§ **Exercise task 1**: Condense the paragraph of the OpenStreetMaps exercise that begins "In this exercise we will play around" into a short bulleted list that keeps its main facts.

───── Passage provided ─────

In this exercise we will play around with OpenStreetMaps (OSM) data. This exercise is short and exploratory but may serve as the beginning of a deeper analysis of features found in OpenStreetMaps. To get data we will use the overpass API made available in the function below.


In [24]:
from shapely.geometry import Point


overpass_base = "http://overpass-api.de/api/interpreter"

def query_overpass_gdf(tag, subtag='*', place='DK'):
    q = f"""
         [out:json];
         area["ISO3166-1"="{place}"][admin_level=2];
         (node["{tag}"="{subtag}"](area);
          way["{tag}"="{subtag}"](area);
          rel["{tag}"="{subtag}"](area);
         );
         out center;
         """
    response = requests.get(overpass_base, params={'data': q})    
    df = pd.DataFrame(response.json()['elements'])

    points = df[['lon','lat']].apply(Point, 1)
    gdf = gpd.GeoDataFrame(df,
                           geometry = points,
                           crs = {'init': 'epsg:4326'})

───── Supplied material ─────

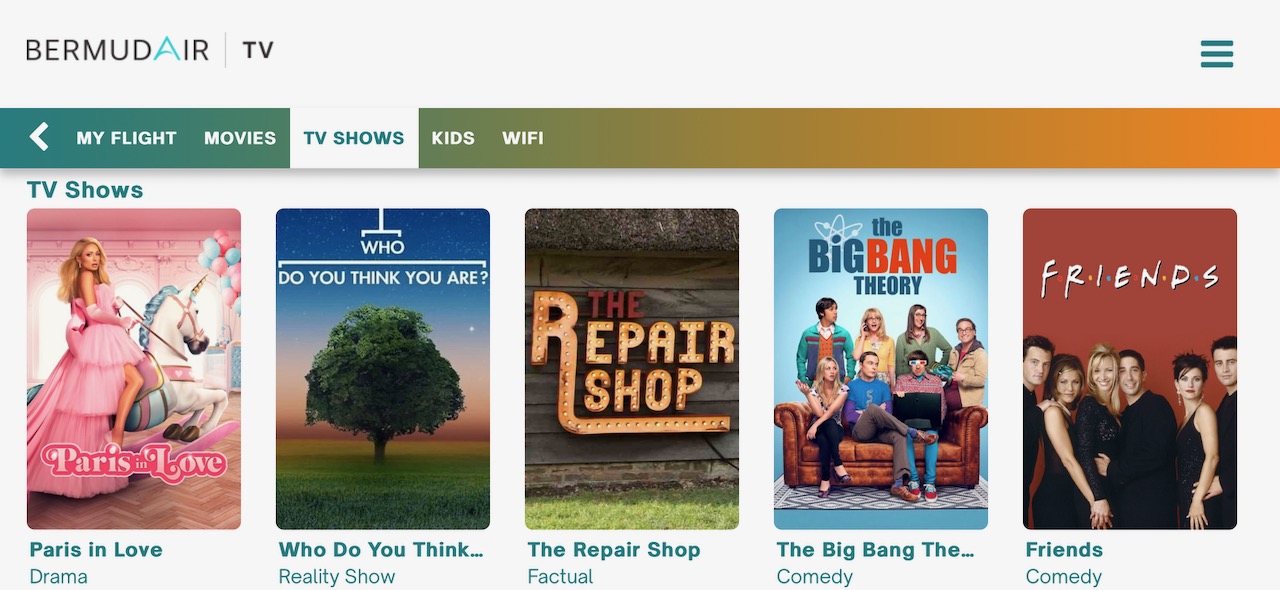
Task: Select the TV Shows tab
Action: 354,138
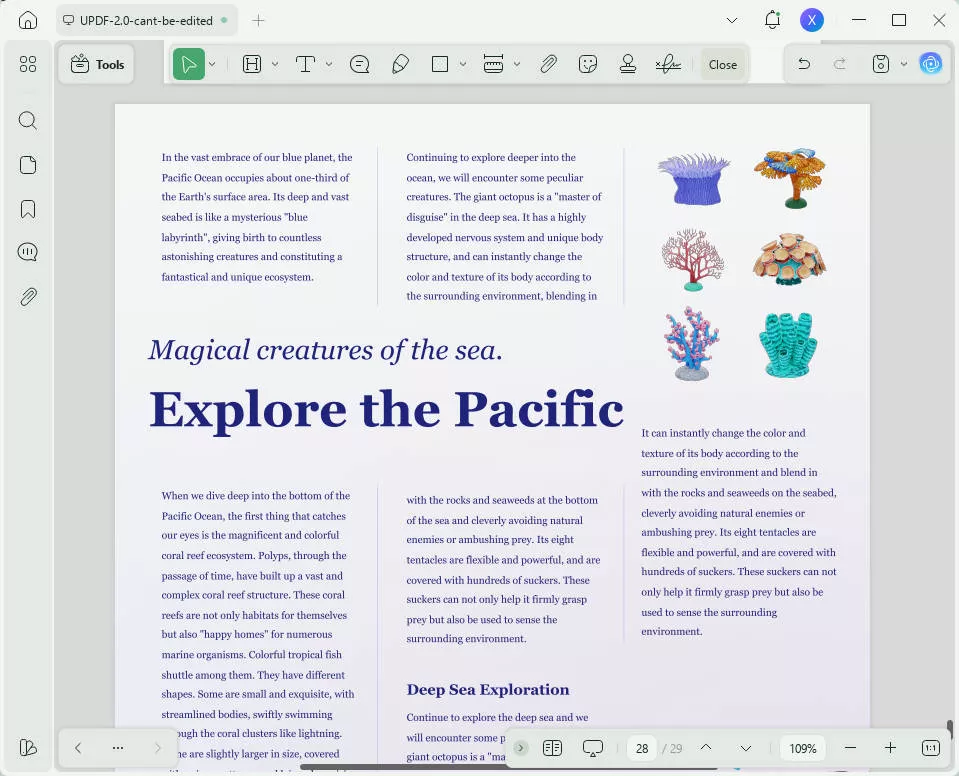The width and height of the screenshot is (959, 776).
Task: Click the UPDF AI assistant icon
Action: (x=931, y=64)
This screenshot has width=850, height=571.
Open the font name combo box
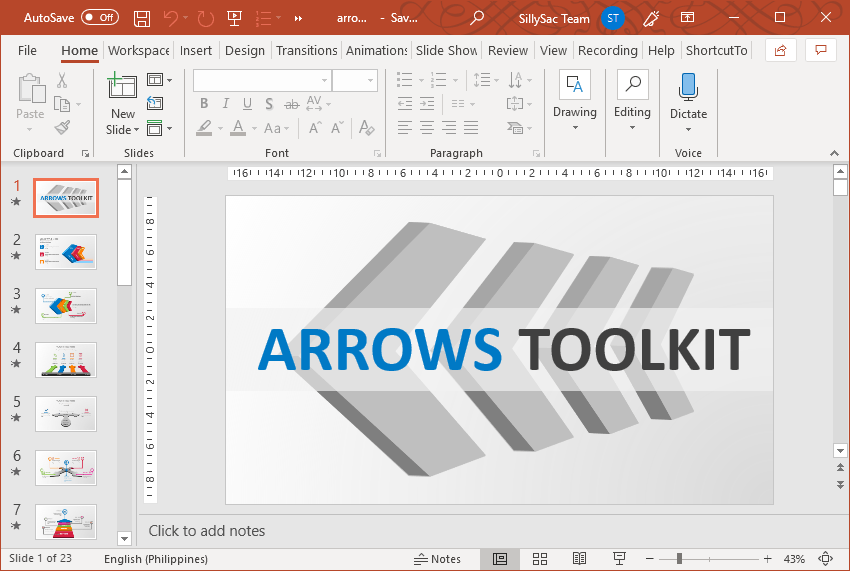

─────

§ **Exercise task 2**: Edit the listing: begin at the line that has "This screenshot has width=850, height=571." and run through the end of the listing, giving those lines again with "font name" replaced by "font size" and nothing else changed. Leave the pictures out.

§ **Final result 1**:
- The exercise explores OpenStreetMaps (OSM) data.
- It is short and exploratory but could start a deeper analysis of OSM features.
- Data comes from the Overpass API, through the function given below the paragraph.

§ **Final result 2**:
This screenshot has width=850, height=571.
Open the font size combo box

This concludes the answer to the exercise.